Association pour l’Histoire de l’Administration des Douanes

1720 : l’année de John Law ou les splendeurs et misères de la Ferme générale

Mis en ligne le 1 septembre 2020

Peu de fermiers généraux ont survécu à l’image détestable qu’a laissé l’institution financière, ancêtre de la douane et des administrations fiscales de l’Ancien régime. Hormis Sully, Colbert et peut-être Necker, peu de contrôleurs généraux des finances ont marqué l’histoire douanière française. Le premier a réuni différents territoires douaniers du royaume, le second à réuni les différentes fermes en une « ferme générale », le troisième a tenté de sauver le système de la banqueroute avant d’être rattrapé par la Révolution française.

 

Mais il en est un qui a largement marqué son époque, et peut-être contribué à précipiter la Ferme générale dans une crise de confiance, cause lointaine de sa chute. John Law de Lauriston, appelé plus communément John Law, a assuré en 1720 la charge de contrôleur général des finances. Il a profondément marqué l’histoire de la Ferme générale, mais aussi plus largement de l’histoire économique et financière française.

 

En effet, il y a 300 ans, la Ferme générale vit une année exceptionnelle, marquée par un homme, le contrôleur général des finances John Law : en moins d’un an, la mise en œuvre de ses théories économiques « révolutionnaires » pour l’époque fait basculer une France surendettée et au bord de la faillite de l’euphorie spéculative à l’effondrement financier et la banqueroute.

 

Il entraîne notamment la Ferme générale dans le précipice, en liant son destin et ses revenus à diverses activités monétaires, banquières et commerciales, réunies de façon dangereuse en une seule main.

 

Qui est John Law, et d’où vient-il ?

 

Portrait de John Law de Lauriston

John Law de Lauriston naît en avril 1671 à Édimbourg, en Écosse. Il est issu d’une bourgeoisie commerçante, son père étant négociant et partageant son activité entre la banque et l’orfèvre.

 

John Law est un esprit brillant, doté d’une très bonne éducation. Après ses années d’étude, il part pour Londres où il démontre ses talents dans les calculs, et notamment les probabilités, tel un véritable actuaire.

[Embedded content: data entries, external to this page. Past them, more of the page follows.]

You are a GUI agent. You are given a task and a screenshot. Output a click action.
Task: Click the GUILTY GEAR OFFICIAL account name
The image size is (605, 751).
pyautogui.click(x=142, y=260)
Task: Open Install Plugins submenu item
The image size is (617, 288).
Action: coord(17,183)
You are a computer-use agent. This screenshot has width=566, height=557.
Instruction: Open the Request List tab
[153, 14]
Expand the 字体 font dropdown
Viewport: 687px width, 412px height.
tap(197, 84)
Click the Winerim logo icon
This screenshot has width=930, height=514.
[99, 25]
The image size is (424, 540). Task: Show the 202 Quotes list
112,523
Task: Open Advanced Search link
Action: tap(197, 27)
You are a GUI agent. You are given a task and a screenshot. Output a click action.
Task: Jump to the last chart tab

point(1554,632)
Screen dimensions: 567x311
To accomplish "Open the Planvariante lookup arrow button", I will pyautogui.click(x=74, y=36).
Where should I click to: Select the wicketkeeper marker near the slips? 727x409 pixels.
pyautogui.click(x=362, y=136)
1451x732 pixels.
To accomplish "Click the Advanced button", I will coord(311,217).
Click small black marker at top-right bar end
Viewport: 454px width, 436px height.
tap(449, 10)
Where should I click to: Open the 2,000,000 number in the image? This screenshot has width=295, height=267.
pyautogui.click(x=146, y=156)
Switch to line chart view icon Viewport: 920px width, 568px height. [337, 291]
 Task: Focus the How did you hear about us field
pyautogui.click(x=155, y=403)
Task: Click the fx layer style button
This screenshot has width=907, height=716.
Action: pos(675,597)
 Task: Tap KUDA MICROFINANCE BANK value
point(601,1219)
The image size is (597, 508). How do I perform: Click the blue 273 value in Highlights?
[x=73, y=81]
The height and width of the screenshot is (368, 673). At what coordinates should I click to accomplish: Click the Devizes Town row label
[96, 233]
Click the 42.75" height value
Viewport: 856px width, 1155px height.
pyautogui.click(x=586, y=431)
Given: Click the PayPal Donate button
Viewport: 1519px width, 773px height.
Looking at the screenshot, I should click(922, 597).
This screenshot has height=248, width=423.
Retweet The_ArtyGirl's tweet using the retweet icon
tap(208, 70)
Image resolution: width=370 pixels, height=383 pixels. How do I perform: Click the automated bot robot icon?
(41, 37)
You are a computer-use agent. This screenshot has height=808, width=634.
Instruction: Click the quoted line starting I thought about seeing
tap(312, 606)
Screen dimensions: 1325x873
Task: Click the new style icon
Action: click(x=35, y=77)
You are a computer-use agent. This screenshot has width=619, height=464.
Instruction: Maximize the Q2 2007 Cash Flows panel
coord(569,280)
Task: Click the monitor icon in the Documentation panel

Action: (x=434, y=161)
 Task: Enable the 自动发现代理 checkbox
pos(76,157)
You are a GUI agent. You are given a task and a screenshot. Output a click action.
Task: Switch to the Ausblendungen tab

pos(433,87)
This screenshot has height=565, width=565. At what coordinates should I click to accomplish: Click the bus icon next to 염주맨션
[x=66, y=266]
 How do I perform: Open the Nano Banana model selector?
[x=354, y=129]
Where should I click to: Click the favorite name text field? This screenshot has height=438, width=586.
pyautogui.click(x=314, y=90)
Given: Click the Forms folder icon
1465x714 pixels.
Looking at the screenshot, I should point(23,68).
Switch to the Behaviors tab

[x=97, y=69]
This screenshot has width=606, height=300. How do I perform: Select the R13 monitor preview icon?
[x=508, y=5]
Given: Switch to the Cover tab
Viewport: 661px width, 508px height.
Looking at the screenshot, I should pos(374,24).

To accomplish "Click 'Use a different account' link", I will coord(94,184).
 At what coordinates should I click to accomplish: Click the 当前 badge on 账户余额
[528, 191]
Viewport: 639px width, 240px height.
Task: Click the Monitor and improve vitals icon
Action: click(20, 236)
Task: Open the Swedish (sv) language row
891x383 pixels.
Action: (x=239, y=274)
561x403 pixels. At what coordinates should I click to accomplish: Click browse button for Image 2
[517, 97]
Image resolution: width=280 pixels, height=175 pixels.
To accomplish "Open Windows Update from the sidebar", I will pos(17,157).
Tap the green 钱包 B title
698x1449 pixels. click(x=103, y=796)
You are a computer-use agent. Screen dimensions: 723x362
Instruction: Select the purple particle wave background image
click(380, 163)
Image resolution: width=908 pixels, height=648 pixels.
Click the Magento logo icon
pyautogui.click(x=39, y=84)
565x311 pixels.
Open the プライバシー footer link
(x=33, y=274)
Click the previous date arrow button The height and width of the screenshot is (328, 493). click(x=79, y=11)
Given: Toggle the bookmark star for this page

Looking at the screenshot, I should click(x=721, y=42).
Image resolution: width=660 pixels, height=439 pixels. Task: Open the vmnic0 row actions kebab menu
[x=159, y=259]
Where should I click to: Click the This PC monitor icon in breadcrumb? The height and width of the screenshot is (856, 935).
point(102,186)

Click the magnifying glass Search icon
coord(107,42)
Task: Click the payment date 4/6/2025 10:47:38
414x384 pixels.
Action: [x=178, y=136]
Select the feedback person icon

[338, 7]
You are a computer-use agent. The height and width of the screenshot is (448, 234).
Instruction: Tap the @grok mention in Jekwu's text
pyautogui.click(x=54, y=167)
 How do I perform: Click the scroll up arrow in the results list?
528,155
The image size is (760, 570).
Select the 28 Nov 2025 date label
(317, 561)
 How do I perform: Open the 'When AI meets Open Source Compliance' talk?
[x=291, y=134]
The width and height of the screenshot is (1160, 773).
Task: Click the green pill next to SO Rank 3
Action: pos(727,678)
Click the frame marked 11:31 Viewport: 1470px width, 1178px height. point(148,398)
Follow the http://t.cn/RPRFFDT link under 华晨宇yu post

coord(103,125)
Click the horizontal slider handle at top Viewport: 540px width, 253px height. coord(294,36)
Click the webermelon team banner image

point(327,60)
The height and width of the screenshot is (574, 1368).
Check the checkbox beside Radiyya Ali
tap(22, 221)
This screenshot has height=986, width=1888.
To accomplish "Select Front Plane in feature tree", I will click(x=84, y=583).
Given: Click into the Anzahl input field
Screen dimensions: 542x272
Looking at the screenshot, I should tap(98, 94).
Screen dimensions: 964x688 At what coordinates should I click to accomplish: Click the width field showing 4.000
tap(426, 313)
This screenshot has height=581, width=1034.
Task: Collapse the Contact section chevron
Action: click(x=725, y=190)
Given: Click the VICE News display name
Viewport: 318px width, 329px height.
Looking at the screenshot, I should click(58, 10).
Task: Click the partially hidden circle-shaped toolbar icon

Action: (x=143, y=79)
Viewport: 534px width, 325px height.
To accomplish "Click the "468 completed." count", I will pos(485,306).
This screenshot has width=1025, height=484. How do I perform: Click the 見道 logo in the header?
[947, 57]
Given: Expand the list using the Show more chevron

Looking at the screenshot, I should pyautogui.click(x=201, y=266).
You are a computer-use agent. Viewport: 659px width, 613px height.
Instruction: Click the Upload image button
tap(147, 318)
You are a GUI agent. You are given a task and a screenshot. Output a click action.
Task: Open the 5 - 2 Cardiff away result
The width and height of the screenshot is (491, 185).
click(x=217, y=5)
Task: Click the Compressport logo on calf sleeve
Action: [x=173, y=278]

Homme de réseaux et de relations, séduisant, Adolphe Thiers dit de lui en 1858 : « Le mérite réel de Law, le charme de ses manières, sa fortune, l’avaient lié avec les principaux seigneurs de Londres. Une jeune dame lui valut un duel avec un gentilhomme, et il eut le malheur de tuer son adversaire d’un coup d’épée » (Histoire de Law). Condamné à mort, il s’évade de prison et gagne le continent. Il s’intéresse rapidement à la Hollande, où Amsterdam jouit déjà d’une prospérité commerciale retentissante sur le continent.

 

Théorie économique de Law : accroître la masse monétaire et les capacités du crédit, développer le financement du système économique par la fiducie, gager les gains et intérêts d’une activité par une autre… et par les revenus de la Ferme générale

 

De retour vers 1700 en Écosse, il compare la fortune hollandaise avec la langueur économique écossaise, qu’il attribue à l’insuffisance de capital circulant. De là, il acquiert la certitude que l’accroissement de la masse monétaire est directement liée à l’accroissement de la richesse d’une Nation. Cette certitude est là l’une des faiblesses future de son raisonnement, car il n’intègre pas la valorisation monétaire. On sait aujourd’hui qu’un accroissement excessif de la masse monétaire déprécie sa valeur et n’est qu’un facteur de la prospérité commerciale d’un État.

 

 

En revanche, la théorie de Law est novatrice sur le crédit : « Si Law, abusé par le premier aspect d’une grande circulation, attribuait au numéraire des effets trop étendus, il ne se trompait pas quant aux moyens de le multiplier par le crédit. Il avait compris et développé dans un écrit remarquable le mécanisme des banques, mieux qu’on ne l’avait jamais fait avant lui ».

 

Law est en effet l’auteur de remarquables Considérations sur le numéraire publiées en 1705. Dans cet ouvrage d’économie avant-gardiste, il lie prospérité d’un pays à l’abondance de monnaie et suggère la création d’une monnaie de papier indépendante des arrivages de métaux précieux d’Amérique.

 

Il développe la croyance dans la fiducie, c’est-à-dire sur des monnaies scripturales (papier, billets), fondées sur la confiance dans les institutions émettrices, les banques, décorrélées des valeurs réelles comme l’or ou l’argent. Il est persuadé que les banques peuvent à elles-seules garantir à de la monnaie papier la confiance des souscripteurs.

 

Enfin, il imagine une banque centrale qui peut faciliter l’usage de la monnaie scripturale dans toutes les provinces de l’État, et qui pourrait concentrer plusieurs activités, en complément de l’émission de la monnaie. Parmi ces activités, elle disposerait des revenus de l’État, dont les principaux sont affermés.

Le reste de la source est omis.